• Microsatellite identification at MR DNA

    Microsatellites, or simple sequence repeats (SSRs) are regions of DNA that contain short tandem repeats (STRs) of 1 to 6 nucleotides. Microsatellites occur ubiquitously in all prokaryotic and eukaryotic genomes (Buschiazzo and Gemmell, 2006; Kelkar et al., 2008) and are popular markers for population genetics (Guichoux et al., 2011). Microsatellite markers are one of the most informative and versatile DNA-based markers used in genetic research, however, their development has traditionally been a costly process. Recent advances in next generation sequencing technologies allow the efficient identification of large numbers of microsatellites (Hudson, 2008; Morozova and Marra, 2008) at a relatively low cost and effort of traditional approaches. NGS method produce large amount of sequence data and are used to isolate and develop numerous genome wide and gene based microsatellite loci. We at MRDNA use Illumina MiSeq platform for microsatellite identification. Sequencing and microsatellite identification steps (figure1) includes isolation and purification of genomic DNA, fragmentation, ligation to sequencing adapters and purification following the standard protocol of the Illumina TruSeq DNA Library Kit. Following the denaturation and amplifications steps libraries can be pooled and sequenced.
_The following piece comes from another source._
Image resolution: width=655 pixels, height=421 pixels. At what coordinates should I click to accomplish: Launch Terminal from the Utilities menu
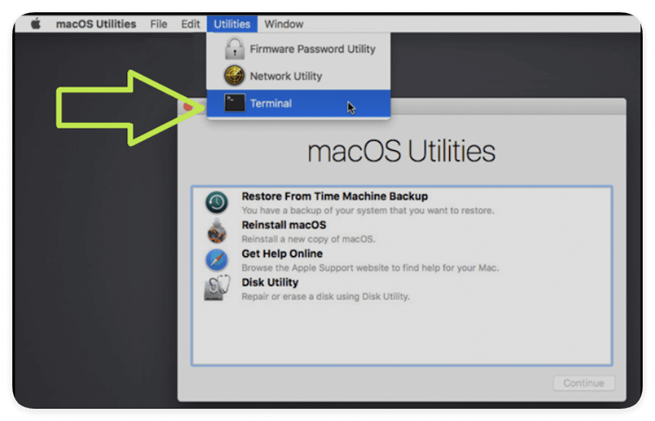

The resulting reads are analyzed with the program PAL_FINDER_v0.02.03 (Castoe et al., 2012) to extract those reads that contain perfect 2mer, 3mer, 4mer, 5mer, and 6mer tandem SSRs. Reads are identified as SSRs if they contain simple repeats of at least 12 bp in length for 2–4mers (e.g., 6 tandem repeats for dinucleotides), and at least 3 repeats for 5mers or 6mers. The reads are then sorted by the monomer sequence of the repeat (e.g., TAC or TA repeats) and by the number of tandemly repeated units. The program is operated using a control file that determines parameter settings. A number of recent studies demonstrate the efficient use of Illumina technologies for the discovery of microsatellites in various organisms (Zalapa et al., 2012; Nunziata et al., 2012; Castoe et al., 2012).We at MR DNA routinely perform DNA sequencing and microsatellite identification and provide cost effective high quality data and robust output from only little amount of input DNA.

    References:

    1. Buschiazzo, E. and Gemmell, N.J. (2006) The rise, fall and renaissance of microsatellites in eukaryotic genomes. Bioessays, 28, 1040-1050.
    2. Kelkar YD, Tyekucheva S, Chiaromonte F, Makova KD. The genome-wide determinants of human and chimpanzee microsatellite evolution. Genome Res. 2008 Jan;18(1):30-38.
    3. Guichoux, E., Lagache, L., Wagner, S., et al. (2011) Current trends in microsatellite genotyping. Molecular Ecology Resources, 11, 591-611.
    4. Hudson, M.E. (2008) Sequencing breakthroughs for genomic ecology and evolutionary biology. Molecular Ecology Notes, 8, 3-17.
    5. Morozova, O. and Marra, M.A. (2008) Applications of next- generation sequencing technologies in functional genomics. Genomics, 92, 255-264.
    6. Castoe TA, Poole AW, de Koning AP, Jones KL, Tomback DF, Oyler-McCance SJ, Fike JA, Lance SL, Streicher JW, Smith EN, Pollock DD. Rapid microsatellite identification from Illumina paired-end genomic sequencing in two birds and a snake. PLoS One. 2012;7(2):e30953.
    7. Zalapa JE, Cuevas H, Zhu H, Steffan S, Senalik D, Zeldin E, McCown B, Harbut R, Simon P. Using next-generation sequencing approaches to isolate simple sequence repeat (SSR) loci in the plant sciences. Am J Bot. 2012 Feb;99(2):193-208.
    8. Nunziata SO, Karron JD, Mitchell RJ, Lance SL, Jones KL, Trapnell DW. Characterization of 42 polymorphic microsatellite loci in Mimulus ringens (Phrymaceae) using Illumina sequencing. Am J Bot. 2012 Dec;99(12):e477-480.

     

    microsatellite-1